SESSION 13: THE DEATH OF A DISCIPLE

Review of Session 12: Making Other Disciples·

. In the Great Commission Jesus commands His disciples to do 3 things: 1) make other disciples, 2) teach them His commandments, and 3) baptize them in the name of the Father, Son and Holy Spirit (i.e., the Trinity)
· Paul points out that the Gospel is not readily received by the wise of this world, but can only be accepted by virtue of the work of the Holy Spirit in the hearts of believers
· Understanding this fact allowed Paul to overcome the fear of rejection as he became “all things to all men” in order to obtain the prize of fulfilling the Great Commission in his ministry, looked upon as a spiritual discipline: the discipline of evangelism.

Thought Questions

1. Has someone close to you died—spouse, parents, children, siblings, etc.?
2. Are you able to conceive of your own death?

In order to allow sufficient class time for filling out the end-of-course survey, we will study only a single passage in this session:


II Cor 4:7 – 5:10

1. What is Paul referring to when he uses the phrase “jars of clay”?
2. What does he mean when he says in verse 10 that he is always carrying about in his body the death of Jesus? How does that reveal the life of Jesus?
3. What does the resurrection of the dead have to do with all of this (verse 14)?
4. What do you suppose Paul is speaking of when he says “we are wasting away” (verse 16)? Is he speaking of aging? Of persecutions? Of illness?
5. Other translations of verse 17 use the phrase “eternal weight of glory,” which is also the title of a famous sermon by C. S. Lewis. Recall what we learned in an earlier session was Lewis’s definition of glory.

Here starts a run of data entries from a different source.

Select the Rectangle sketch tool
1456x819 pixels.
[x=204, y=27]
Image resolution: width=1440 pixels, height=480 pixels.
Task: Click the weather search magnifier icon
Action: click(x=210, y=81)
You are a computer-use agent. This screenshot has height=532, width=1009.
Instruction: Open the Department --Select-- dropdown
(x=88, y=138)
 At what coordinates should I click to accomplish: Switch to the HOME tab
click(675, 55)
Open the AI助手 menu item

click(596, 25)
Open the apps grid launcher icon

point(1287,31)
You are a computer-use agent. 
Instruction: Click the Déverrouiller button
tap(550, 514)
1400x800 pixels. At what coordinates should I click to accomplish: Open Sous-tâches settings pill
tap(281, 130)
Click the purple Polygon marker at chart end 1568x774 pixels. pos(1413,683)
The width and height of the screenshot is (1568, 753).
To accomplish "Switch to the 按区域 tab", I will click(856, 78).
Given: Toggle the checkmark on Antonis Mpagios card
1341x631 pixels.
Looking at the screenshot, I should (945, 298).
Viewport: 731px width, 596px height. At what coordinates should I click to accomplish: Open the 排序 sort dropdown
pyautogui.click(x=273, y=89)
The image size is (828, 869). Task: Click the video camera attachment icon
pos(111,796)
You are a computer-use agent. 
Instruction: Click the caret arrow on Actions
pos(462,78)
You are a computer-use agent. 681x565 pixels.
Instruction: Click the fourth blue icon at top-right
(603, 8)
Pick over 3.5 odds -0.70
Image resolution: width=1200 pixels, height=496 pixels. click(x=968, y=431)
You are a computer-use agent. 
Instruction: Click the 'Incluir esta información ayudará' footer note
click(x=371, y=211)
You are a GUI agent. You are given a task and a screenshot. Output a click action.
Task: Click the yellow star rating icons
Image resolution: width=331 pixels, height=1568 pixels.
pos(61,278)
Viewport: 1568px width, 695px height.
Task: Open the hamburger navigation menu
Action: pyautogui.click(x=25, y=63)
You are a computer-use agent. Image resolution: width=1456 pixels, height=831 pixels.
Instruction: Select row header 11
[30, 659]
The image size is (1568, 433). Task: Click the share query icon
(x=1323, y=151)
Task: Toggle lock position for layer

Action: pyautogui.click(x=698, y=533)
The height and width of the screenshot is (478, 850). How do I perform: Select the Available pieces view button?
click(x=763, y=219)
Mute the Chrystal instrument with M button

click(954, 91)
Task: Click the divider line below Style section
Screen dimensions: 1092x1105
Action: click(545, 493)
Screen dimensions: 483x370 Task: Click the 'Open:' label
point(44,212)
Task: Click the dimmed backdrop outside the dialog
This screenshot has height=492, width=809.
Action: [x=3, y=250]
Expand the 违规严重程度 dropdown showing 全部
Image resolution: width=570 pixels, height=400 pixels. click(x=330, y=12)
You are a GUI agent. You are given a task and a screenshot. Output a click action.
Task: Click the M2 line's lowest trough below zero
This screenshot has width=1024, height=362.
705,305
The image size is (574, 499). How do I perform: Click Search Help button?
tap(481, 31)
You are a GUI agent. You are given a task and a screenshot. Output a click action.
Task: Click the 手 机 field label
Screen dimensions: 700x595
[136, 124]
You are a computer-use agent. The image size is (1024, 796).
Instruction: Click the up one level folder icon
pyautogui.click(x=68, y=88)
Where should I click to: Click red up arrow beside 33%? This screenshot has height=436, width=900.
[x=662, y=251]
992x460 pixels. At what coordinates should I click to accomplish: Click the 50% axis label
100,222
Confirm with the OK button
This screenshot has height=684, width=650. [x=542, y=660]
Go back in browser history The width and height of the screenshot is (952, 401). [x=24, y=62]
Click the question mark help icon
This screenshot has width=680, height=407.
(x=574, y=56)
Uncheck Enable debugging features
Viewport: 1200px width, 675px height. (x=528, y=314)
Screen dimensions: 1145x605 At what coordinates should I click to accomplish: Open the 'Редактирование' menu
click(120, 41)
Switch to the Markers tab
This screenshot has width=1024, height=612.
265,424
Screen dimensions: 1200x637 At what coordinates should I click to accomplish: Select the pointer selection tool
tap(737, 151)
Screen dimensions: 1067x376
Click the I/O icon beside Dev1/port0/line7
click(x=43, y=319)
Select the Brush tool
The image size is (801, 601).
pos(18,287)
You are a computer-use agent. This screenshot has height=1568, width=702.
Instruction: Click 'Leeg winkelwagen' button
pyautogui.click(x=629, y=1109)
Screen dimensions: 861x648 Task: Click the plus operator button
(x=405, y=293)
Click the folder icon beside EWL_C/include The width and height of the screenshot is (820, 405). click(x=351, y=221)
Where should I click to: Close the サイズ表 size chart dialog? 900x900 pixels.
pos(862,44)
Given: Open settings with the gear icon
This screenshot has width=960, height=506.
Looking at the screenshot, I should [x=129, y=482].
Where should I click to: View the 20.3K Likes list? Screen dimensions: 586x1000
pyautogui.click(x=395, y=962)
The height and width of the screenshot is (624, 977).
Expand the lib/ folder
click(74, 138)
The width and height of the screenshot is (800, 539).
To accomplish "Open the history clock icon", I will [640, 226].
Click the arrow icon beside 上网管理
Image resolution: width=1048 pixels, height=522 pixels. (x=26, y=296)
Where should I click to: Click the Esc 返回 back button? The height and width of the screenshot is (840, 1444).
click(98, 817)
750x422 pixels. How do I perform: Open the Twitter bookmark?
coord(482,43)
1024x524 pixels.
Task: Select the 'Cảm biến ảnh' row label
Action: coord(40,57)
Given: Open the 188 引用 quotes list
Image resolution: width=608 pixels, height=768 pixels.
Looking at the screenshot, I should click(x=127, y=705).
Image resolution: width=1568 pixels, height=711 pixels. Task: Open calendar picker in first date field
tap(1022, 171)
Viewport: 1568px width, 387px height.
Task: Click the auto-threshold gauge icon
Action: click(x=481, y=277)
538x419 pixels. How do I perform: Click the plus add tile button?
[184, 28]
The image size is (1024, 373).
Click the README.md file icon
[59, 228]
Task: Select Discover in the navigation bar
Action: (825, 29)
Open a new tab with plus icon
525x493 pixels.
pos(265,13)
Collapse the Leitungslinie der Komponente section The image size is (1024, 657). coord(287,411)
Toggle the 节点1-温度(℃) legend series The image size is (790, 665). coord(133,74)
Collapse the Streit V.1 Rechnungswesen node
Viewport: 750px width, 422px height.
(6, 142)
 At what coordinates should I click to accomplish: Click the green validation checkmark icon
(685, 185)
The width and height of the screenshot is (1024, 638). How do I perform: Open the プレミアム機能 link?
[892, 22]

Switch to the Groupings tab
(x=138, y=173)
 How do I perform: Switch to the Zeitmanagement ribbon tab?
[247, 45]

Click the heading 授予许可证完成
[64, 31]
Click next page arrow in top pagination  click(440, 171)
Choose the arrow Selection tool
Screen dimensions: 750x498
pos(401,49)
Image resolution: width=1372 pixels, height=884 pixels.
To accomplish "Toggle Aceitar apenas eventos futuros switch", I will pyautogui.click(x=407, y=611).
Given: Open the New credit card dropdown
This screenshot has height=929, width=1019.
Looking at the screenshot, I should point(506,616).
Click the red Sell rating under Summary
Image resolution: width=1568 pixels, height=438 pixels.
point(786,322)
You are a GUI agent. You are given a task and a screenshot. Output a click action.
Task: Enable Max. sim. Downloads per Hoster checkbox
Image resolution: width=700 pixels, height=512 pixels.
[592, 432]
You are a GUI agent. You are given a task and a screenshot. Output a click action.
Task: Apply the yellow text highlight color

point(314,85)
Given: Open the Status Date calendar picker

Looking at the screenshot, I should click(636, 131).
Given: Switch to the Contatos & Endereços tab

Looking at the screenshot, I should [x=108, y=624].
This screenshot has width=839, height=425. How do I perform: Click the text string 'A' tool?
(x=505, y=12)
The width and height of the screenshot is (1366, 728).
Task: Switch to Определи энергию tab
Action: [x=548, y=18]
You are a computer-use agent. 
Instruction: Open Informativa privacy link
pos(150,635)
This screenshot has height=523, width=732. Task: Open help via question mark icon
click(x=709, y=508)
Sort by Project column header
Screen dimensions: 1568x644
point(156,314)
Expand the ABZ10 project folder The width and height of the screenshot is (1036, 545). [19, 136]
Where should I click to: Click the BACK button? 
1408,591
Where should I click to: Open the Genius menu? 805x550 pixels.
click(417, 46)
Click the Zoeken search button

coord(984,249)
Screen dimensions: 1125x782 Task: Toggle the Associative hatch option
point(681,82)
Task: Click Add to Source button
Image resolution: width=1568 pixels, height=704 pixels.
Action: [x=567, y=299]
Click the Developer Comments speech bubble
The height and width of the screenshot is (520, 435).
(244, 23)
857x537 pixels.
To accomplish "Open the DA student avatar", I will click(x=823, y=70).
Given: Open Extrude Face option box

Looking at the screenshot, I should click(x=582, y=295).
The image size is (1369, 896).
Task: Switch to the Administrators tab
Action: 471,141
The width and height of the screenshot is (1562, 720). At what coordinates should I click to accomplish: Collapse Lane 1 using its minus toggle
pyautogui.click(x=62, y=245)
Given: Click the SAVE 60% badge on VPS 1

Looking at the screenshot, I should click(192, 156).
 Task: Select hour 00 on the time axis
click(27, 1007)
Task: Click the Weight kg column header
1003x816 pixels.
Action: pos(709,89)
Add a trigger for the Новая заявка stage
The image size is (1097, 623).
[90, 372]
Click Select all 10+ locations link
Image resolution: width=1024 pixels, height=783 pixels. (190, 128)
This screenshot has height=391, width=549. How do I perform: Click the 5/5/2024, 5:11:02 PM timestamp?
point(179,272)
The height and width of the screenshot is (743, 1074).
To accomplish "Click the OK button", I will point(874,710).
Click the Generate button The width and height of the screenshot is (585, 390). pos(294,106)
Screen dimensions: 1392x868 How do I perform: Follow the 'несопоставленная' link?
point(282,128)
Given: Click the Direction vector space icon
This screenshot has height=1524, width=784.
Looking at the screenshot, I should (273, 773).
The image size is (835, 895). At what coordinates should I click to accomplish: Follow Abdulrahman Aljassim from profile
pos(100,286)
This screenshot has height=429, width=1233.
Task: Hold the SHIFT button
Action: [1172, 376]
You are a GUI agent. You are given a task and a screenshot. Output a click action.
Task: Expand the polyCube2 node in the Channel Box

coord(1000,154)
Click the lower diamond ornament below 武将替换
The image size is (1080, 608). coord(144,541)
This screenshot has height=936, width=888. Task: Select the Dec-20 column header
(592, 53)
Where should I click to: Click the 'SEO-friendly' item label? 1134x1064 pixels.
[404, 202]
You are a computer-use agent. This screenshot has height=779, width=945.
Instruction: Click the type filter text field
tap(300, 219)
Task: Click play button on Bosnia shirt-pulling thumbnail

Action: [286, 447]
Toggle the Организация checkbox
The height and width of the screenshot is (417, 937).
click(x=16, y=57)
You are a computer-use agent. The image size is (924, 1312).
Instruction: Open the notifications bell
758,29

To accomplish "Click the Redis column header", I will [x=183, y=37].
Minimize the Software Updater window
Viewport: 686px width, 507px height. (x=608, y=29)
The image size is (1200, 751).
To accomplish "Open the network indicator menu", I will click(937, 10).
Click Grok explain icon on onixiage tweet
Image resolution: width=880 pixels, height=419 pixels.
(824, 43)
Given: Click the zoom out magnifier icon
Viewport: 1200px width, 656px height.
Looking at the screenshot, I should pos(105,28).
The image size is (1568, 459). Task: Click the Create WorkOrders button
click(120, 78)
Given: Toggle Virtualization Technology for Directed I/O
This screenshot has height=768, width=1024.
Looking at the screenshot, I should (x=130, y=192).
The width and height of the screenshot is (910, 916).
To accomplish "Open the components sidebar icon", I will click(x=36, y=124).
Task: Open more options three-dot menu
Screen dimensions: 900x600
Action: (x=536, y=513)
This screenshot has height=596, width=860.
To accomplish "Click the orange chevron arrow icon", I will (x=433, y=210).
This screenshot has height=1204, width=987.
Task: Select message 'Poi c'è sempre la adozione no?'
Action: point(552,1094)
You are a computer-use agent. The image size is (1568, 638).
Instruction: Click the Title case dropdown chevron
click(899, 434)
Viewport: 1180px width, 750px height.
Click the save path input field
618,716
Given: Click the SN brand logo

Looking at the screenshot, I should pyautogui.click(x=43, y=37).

It is written that we shall “stand before” Him, shall appear, shall be inspected. The promise of glory is the promise, almost incredible and only possible by the work of Christ, that some of us, that any of us who really chooses, shall actually survive that examination, shall find approval, shall please God. To please God..to be a real ingredient in the divine happiness…to be loved by God, not merely pitied, but delighted in as an artist delights in his work or a father in a son—it seems impossible, a weight or burden of glory which our thoughts can hardly sustain. But so it is.

6. How do our troubles in this life bear on our glory in the life to come?
7. Beginning in Chapter 5 Paul refers to a home, or dwelling or tent, 7 times over the course of 9 verses. What is his point in these references?
8. Often, after the death of a saint, we hear the phrase: “absent from the body, present with the Lord?” What do people mean when they say this? Is it justified by this passage?
9. How does being “present with the Lord” in verse 8 relate to the resurrection mentioned in 4:14? Are these the same event, or different ones?
10. What happens when we die in the Lord?

Review of the Course

1. We set out to compare 3rd Millennium discipleship with that of the 1st Millennium. How are they the same? How are they different?
2. What stands out as the central goal of our discipleship?
3. What is the cost of discipleship and what is its reward?